Every line of the data below that holds the string "avatar" needs to be reported.

[Opening Source data section]

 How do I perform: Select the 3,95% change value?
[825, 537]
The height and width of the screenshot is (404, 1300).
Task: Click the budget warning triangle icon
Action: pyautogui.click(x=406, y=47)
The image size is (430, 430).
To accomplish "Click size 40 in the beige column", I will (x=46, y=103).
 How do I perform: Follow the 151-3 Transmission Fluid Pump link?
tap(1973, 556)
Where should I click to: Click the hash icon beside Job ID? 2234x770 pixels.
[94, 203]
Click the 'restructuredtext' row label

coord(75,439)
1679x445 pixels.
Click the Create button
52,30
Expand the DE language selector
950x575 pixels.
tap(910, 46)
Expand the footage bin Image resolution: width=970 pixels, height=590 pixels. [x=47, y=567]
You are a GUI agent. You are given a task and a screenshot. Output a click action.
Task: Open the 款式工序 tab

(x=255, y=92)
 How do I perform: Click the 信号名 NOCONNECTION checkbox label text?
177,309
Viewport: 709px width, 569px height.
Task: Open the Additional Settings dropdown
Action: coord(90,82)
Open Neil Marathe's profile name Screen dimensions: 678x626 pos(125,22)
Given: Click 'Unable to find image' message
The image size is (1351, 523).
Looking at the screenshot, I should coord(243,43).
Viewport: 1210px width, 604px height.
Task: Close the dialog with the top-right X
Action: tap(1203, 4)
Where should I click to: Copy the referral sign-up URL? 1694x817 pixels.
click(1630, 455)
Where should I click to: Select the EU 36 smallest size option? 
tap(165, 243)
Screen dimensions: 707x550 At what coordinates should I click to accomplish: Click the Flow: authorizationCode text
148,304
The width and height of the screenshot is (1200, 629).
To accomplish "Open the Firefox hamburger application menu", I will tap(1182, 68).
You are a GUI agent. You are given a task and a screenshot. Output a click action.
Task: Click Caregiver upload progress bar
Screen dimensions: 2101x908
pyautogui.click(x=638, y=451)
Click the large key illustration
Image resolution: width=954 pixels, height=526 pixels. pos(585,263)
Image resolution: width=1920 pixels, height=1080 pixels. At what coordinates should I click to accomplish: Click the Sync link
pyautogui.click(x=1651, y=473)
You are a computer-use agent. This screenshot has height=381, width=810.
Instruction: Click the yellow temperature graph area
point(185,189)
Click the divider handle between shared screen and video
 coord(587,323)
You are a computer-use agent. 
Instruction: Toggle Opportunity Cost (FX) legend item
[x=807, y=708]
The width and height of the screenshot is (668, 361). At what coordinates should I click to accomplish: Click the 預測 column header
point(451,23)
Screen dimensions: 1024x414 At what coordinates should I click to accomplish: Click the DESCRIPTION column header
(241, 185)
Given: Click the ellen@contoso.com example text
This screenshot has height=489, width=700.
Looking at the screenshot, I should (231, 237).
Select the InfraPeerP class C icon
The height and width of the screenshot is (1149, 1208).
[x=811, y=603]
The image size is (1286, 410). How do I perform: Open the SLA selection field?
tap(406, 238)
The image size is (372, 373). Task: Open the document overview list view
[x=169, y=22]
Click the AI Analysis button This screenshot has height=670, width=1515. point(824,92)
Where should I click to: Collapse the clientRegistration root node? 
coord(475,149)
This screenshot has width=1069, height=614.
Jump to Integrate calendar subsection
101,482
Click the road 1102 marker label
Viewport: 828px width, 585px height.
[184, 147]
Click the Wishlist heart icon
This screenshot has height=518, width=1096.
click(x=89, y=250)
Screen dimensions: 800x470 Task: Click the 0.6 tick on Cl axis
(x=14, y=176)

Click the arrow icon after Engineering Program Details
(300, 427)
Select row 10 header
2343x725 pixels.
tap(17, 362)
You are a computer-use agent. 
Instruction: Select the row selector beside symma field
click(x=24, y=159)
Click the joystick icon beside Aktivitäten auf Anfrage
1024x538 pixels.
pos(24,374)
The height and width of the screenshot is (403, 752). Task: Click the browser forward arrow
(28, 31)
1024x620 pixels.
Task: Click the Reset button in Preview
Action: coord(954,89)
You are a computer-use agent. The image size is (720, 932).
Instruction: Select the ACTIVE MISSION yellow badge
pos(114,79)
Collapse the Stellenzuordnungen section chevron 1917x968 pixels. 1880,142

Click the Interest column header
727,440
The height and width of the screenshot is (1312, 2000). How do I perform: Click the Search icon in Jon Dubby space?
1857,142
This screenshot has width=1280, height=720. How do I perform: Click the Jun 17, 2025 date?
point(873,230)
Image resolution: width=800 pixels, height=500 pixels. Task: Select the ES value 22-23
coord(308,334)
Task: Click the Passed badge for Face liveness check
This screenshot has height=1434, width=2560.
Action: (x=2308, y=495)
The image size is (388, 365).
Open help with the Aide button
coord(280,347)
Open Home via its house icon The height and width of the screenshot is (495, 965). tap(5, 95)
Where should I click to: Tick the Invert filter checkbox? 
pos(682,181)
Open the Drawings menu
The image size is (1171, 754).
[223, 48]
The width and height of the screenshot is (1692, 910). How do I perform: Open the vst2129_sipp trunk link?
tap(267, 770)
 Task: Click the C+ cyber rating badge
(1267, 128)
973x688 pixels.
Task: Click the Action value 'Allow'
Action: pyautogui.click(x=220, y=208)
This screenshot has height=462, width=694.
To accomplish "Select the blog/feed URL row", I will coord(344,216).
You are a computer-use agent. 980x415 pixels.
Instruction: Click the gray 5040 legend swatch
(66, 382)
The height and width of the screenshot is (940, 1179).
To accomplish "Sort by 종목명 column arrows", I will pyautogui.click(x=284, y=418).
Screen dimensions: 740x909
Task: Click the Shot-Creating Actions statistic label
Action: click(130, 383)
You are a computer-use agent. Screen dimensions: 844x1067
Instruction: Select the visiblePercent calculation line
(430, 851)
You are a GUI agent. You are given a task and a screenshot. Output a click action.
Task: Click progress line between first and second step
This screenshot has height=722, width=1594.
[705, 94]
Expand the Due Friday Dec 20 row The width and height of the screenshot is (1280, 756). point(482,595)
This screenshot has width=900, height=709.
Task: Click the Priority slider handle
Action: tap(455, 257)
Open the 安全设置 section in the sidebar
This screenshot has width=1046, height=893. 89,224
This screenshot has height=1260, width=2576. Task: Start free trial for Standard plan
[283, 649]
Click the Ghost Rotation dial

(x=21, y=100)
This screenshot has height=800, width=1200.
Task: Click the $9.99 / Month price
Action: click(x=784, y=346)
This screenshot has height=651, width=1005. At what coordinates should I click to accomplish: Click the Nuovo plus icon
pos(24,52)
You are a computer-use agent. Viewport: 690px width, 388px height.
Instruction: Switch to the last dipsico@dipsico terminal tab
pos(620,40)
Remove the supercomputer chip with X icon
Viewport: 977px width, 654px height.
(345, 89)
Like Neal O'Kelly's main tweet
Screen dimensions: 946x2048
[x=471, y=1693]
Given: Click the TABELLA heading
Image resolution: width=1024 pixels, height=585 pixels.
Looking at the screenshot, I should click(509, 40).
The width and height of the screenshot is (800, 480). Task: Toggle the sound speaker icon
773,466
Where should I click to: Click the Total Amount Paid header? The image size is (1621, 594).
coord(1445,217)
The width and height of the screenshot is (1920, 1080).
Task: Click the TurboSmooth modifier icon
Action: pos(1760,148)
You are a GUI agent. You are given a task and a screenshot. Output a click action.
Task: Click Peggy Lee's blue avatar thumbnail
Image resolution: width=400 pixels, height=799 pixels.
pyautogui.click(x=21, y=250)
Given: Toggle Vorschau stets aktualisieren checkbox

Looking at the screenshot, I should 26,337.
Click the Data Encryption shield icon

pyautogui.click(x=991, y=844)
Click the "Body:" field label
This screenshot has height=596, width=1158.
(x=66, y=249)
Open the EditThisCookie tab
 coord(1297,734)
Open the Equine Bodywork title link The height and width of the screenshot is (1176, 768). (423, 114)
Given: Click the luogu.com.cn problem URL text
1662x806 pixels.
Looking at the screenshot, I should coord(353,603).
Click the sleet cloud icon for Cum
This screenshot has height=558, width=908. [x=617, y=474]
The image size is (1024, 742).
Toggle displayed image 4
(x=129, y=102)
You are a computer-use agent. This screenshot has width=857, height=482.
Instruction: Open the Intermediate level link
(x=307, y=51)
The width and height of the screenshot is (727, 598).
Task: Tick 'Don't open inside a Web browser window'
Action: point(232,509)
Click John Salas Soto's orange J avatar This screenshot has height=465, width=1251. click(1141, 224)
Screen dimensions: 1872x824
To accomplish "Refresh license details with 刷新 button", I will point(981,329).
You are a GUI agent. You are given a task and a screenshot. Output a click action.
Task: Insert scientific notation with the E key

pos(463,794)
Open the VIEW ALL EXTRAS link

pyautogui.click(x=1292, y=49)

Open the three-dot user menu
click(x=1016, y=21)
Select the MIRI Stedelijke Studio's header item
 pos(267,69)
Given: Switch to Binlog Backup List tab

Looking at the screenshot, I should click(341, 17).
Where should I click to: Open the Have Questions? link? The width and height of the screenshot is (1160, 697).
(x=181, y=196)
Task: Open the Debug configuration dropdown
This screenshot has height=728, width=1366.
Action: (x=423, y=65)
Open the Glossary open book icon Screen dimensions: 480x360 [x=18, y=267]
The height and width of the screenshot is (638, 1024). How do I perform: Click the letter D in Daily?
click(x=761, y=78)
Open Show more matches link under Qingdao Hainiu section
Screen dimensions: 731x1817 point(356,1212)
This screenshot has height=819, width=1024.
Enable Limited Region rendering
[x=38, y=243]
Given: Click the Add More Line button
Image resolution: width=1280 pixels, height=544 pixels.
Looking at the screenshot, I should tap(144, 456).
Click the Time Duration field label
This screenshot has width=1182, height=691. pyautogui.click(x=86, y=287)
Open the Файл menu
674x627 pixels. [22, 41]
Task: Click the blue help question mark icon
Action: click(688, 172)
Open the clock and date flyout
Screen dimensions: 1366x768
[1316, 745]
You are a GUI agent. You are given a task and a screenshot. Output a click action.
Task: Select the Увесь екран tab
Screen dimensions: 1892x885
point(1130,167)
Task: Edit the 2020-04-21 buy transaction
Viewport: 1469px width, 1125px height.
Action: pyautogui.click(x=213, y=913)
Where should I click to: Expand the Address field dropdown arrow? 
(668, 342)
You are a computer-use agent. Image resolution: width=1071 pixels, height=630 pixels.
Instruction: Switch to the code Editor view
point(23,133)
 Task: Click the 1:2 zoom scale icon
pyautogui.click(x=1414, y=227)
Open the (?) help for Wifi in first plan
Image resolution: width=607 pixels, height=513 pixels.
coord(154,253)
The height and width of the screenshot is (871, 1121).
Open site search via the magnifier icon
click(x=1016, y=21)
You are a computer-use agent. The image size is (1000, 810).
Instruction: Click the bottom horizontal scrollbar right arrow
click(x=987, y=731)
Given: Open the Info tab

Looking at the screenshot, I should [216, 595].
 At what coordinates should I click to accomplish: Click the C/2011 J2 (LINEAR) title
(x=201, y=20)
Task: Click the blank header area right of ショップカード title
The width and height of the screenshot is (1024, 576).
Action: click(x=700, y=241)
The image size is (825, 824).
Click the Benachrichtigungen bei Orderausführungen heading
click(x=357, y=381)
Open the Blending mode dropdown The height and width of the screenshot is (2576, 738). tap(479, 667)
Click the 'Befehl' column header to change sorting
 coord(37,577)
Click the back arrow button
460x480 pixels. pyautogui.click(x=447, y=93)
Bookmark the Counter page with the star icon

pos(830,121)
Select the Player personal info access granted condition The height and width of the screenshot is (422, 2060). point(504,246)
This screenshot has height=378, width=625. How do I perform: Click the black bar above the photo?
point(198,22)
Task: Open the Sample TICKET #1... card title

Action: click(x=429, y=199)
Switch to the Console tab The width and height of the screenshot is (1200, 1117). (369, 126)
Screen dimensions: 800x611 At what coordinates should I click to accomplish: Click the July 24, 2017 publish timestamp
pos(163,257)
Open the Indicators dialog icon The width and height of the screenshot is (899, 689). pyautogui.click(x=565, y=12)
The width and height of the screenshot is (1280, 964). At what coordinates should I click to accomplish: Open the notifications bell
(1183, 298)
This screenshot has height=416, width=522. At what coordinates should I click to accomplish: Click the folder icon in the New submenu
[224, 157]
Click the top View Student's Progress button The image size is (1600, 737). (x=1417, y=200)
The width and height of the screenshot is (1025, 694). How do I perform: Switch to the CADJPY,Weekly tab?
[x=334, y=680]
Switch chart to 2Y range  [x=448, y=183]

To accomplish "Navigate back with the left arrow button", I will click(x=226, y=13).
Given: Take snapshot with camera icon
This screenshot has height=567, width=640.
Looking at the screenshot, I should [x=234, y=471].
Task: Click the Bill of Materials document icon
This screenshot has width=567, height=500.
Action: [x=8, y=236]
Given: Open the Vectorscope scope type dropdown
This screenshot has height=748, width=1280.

[Closing Source data section]

▸ Exercise result
Task: Click Peggy Lee's blue avatar thumbnail
Click John Salas Soto's orange J avatar This screenshot has height=465, width=1251. click(1141, 224)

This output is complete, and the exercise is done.